What to do —
Write out the Medicaid commentary below word for word, everything from "In a recent" down to "than federal projections.".

### Exercise text

Congress Should Help States Lead on Medicaid | Commentary
While the nation’s governors are divided on whether to expand their Medicaid programs under the Affordable Care Act, they agree on one thing: their desire to slow spending growth on this program that currently consumes, on average, about 20 percent of their general fund. Recent congressional proposals to cut Medicaid spending are based on a similar desire.
States have limited incentives to save money because, under current law, every time a state saves a dollar on Medicaid, it sends 50 cents to 75 cents back to the federal government. Some provisions of the ACA make this problem even worse. Full federal funding of the Medicaid expansion and tax credits provided to help people buy coverage in the new health insurance exchanges means there is no reason at all for states to pursue efficiencies that control program costs. Congress could fix this problem without reopening the ACA debates.
In a recent article published in Health Affairs, I propose that Congress create a shared savings program so that states can keep a share of the money the federal government saves if the state operates its health programs at a lower cost than federal projections.
Like the Medicare Shared Savings Program created by the ACA, my proposed state shared savings program would require states to make a three-year commitment and maintain or improve quality, as defined by a common set of measures used by all states, to be eligible for its share of savings.
The state shared savings program would be defined in federal statute and clarified in regulations, assuring that everyone knows the rules of the road. This stands in stark contrast to the growing use of Medicaid waivers, which are negotiated one state at a time, shift power from Congress to the executive branch and continue our fragmented approach to quality and performance measurement. Indeed, the Government Accountability Office released yet another report last week describing the shortcomings of and inequities in the Medicaid waiver process.
Medicaid is an essential program that meets the health needs of more than 60 million Americans, including 30 million children. Two-thirds of program spending is on frail elders and people with a broad range of disabilities including traumatic brain injuries, cerebral palsy, serious mental illnesses, autism and more. New health insurance tax credits offer a new path to coverage for millions of working families that don’t have coverage available through their jobs, but the cost of these credits, which is tied to the premiums in the new health insurance exchanges, is already coming under scrutiny.
Some governors and members of Congress claim that states could run the Medicaid program more efficiently if they were given greater flexibility. The shared savings program offers these leaders an opportunity to determine whether this is true. The program would provide flexibility in certain areas, but states can only keep their savings if they can show that beneficiaries are not harmed by the changes.
Despite federal Medicaid spending in excess of $250 billion each year, the federal government has neither funded on its own nor demanded from states consistent performance data that would tell us how the program is doing and how one state’s performance compares to another. Since we don’t seem to have the political will to demand standardized data collection, perhaps the only way to get there is to “pay for reporting” as we are now doing in Medicare’s Physician Quality Reporting System. By tying shared savings payments to standard spending, quality and performance metrics, my proposal helps the nation take a first step toward the performance infrastructure appropriate to a program the size and scale of Medicaid.

######
### Dataset records

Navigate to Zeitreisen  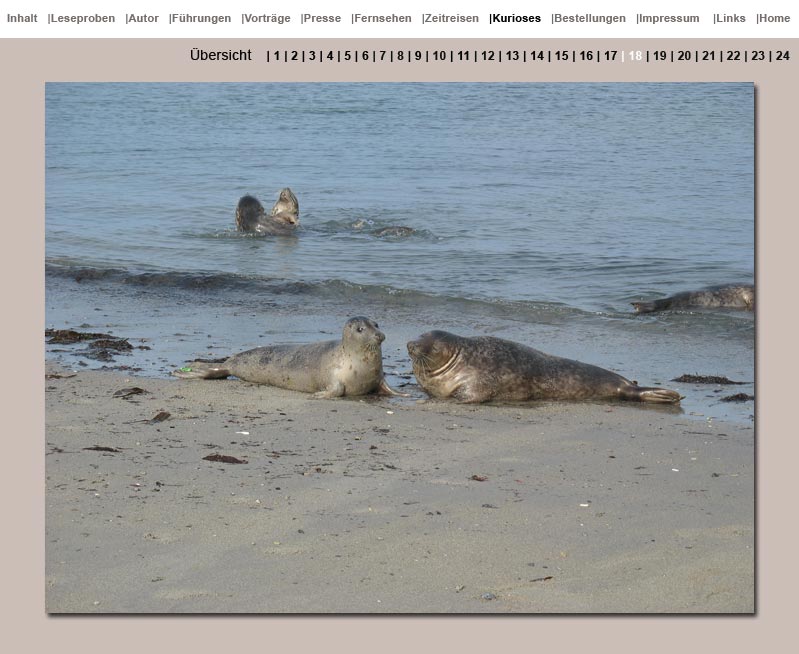[452, 18]
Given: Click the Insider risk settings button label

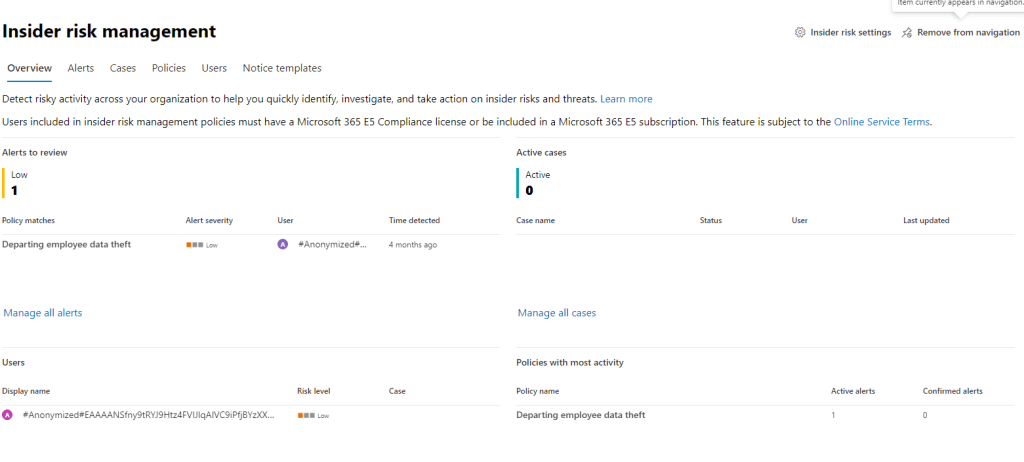Looking at the screenshot, I should click(851, 33).
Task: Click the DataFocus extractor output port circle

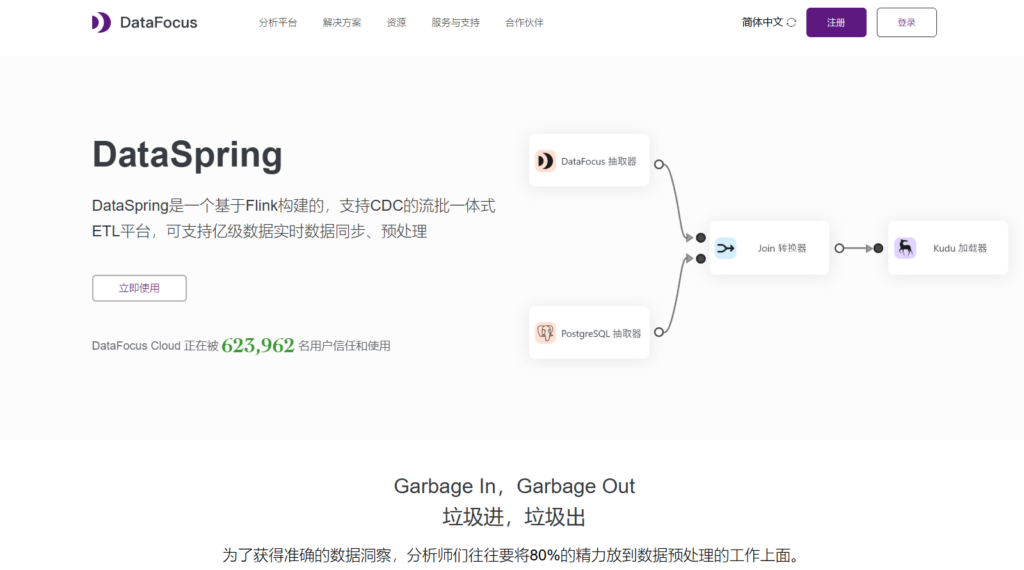Action: [x=658, y=164]
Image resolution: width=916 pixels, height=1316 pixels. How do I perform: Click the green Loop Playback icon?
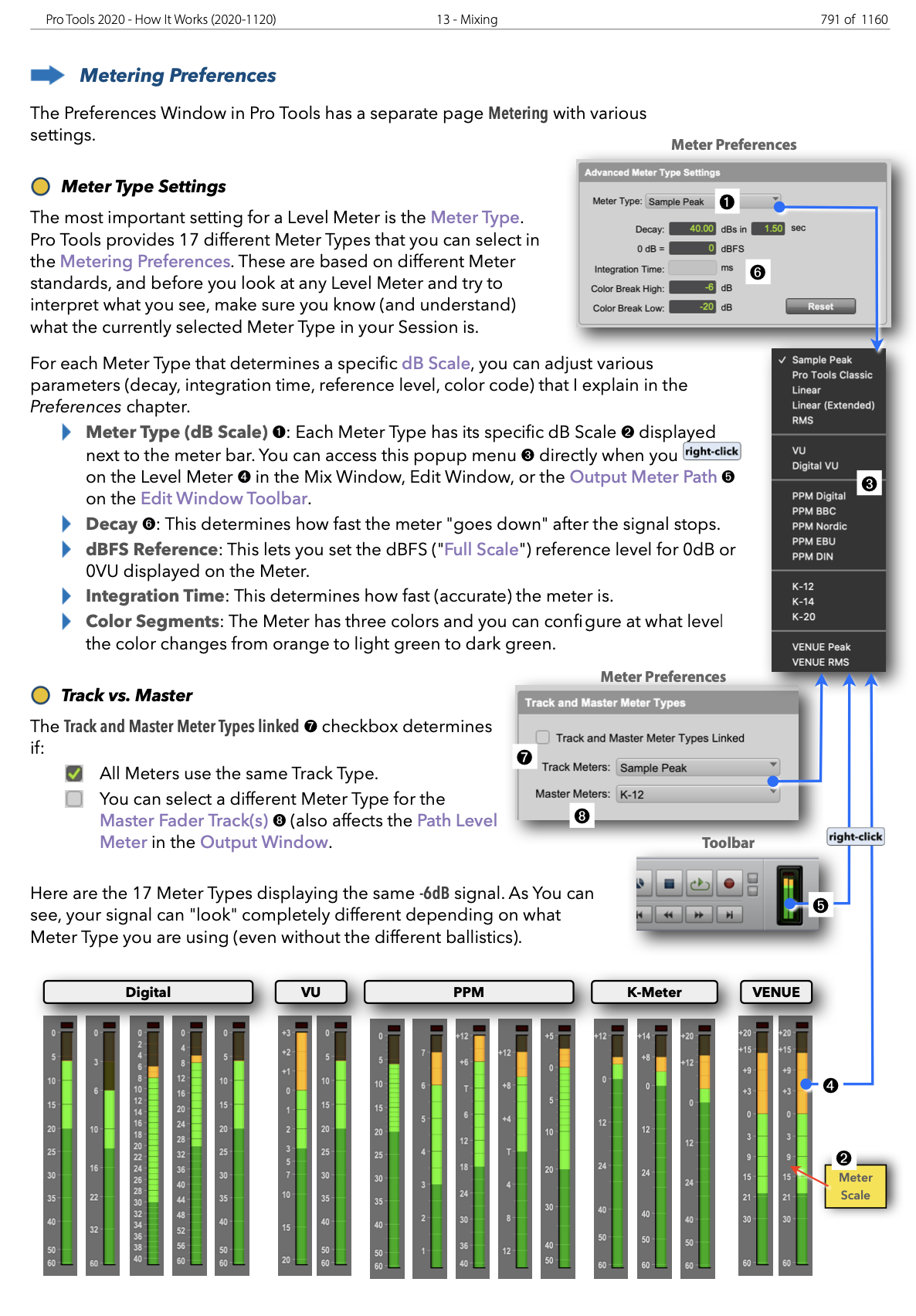(x=699, y=884)
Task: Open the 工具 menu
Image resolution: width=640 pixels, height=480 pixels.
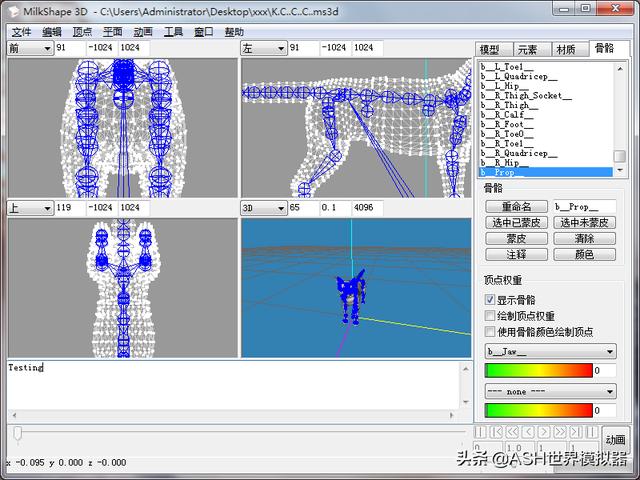Action: point(173,32)
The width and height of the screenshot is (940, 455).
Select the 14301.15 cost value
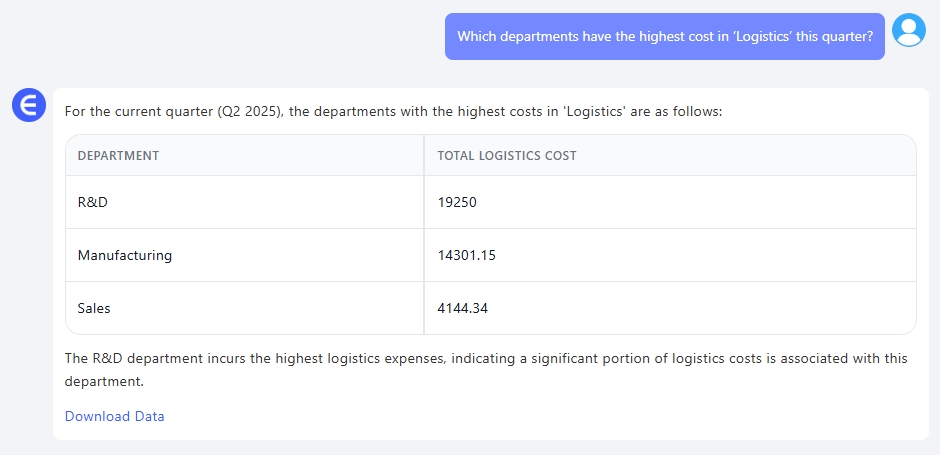466,255
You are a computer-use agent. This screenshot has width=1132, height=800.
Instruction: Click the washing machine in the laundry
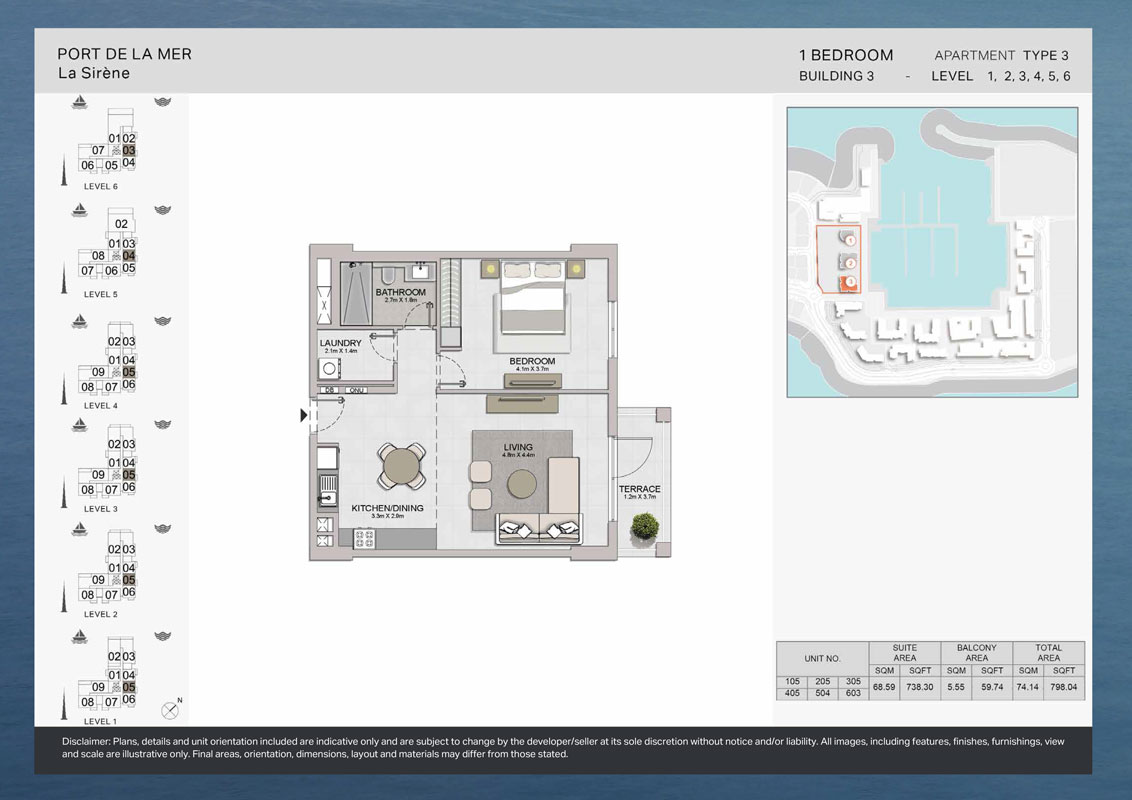(x=328, y=367)
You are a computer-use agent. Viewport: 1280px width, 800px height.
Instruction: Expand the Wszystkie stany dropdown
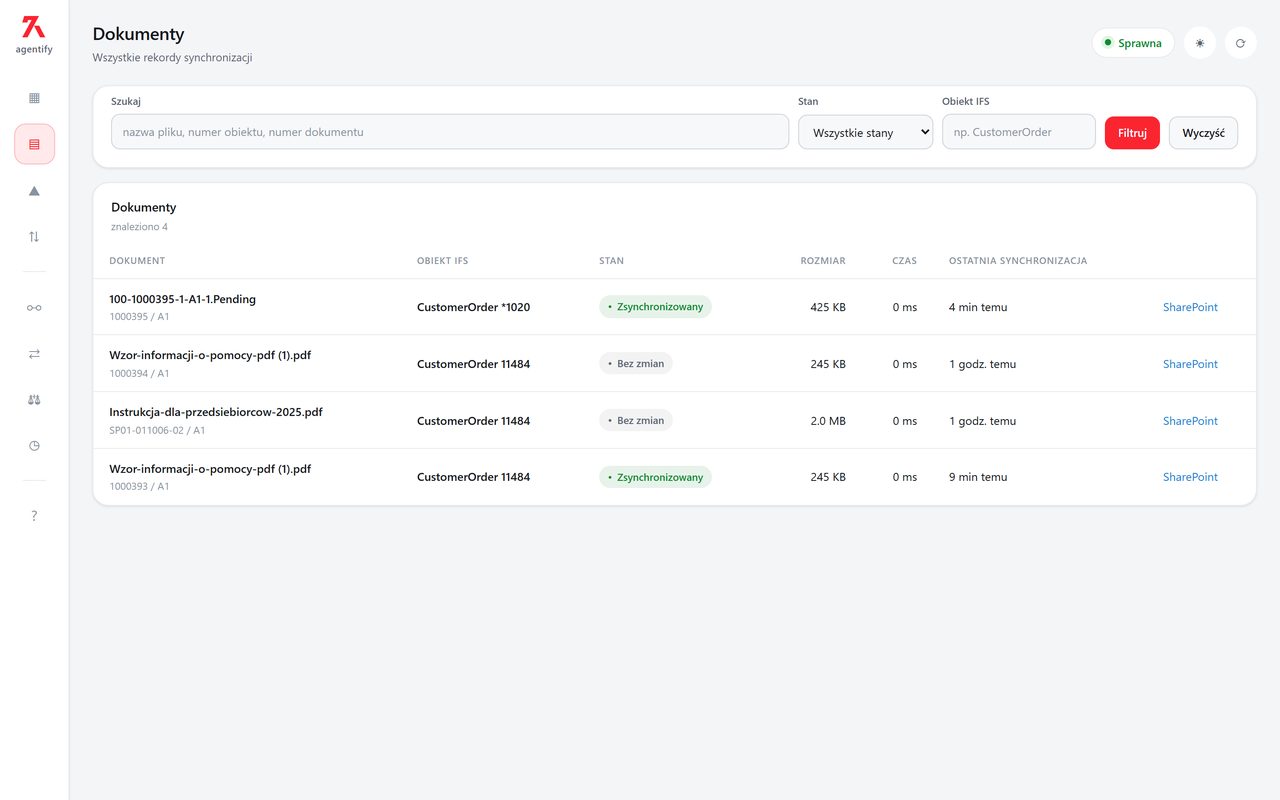pos(865,132)
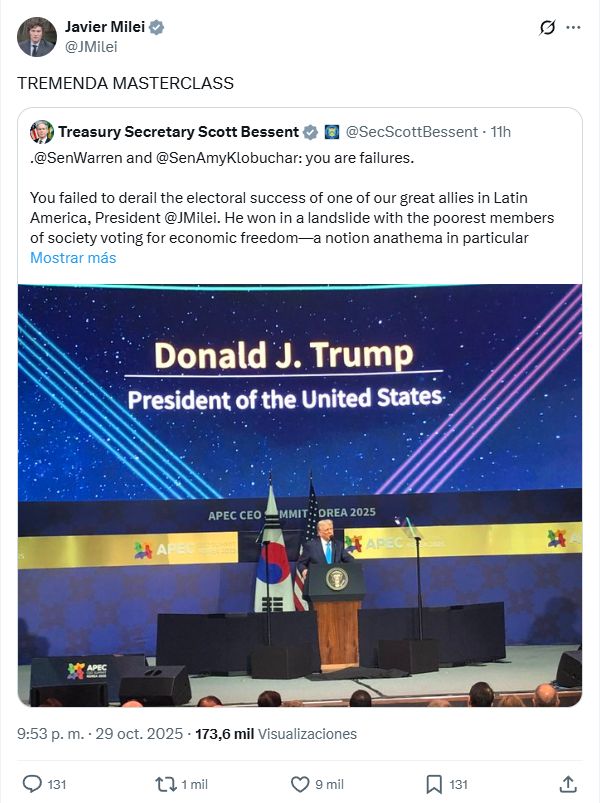Click Scott Bessent's small avatar
This screenshot has width=600, height=803.
pyautogui.click(x=42, y=132)
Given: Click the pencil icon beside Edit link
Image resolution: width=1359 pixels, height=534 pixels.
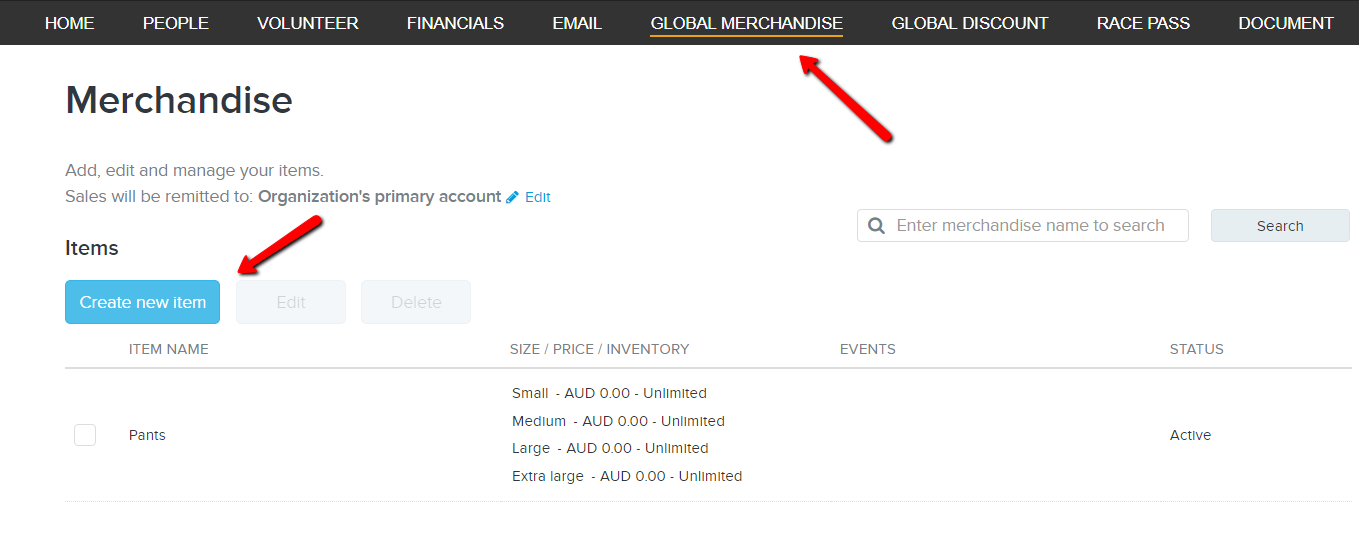Looking at the screenshot, I should pos(512,197).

######

Your solution —
In a recent article published in Health Affairs, I propose that Congress create a shared savings program so that states can keep a share of the money the federal government saves if the state operates its health programs at a lower cost than federal projections.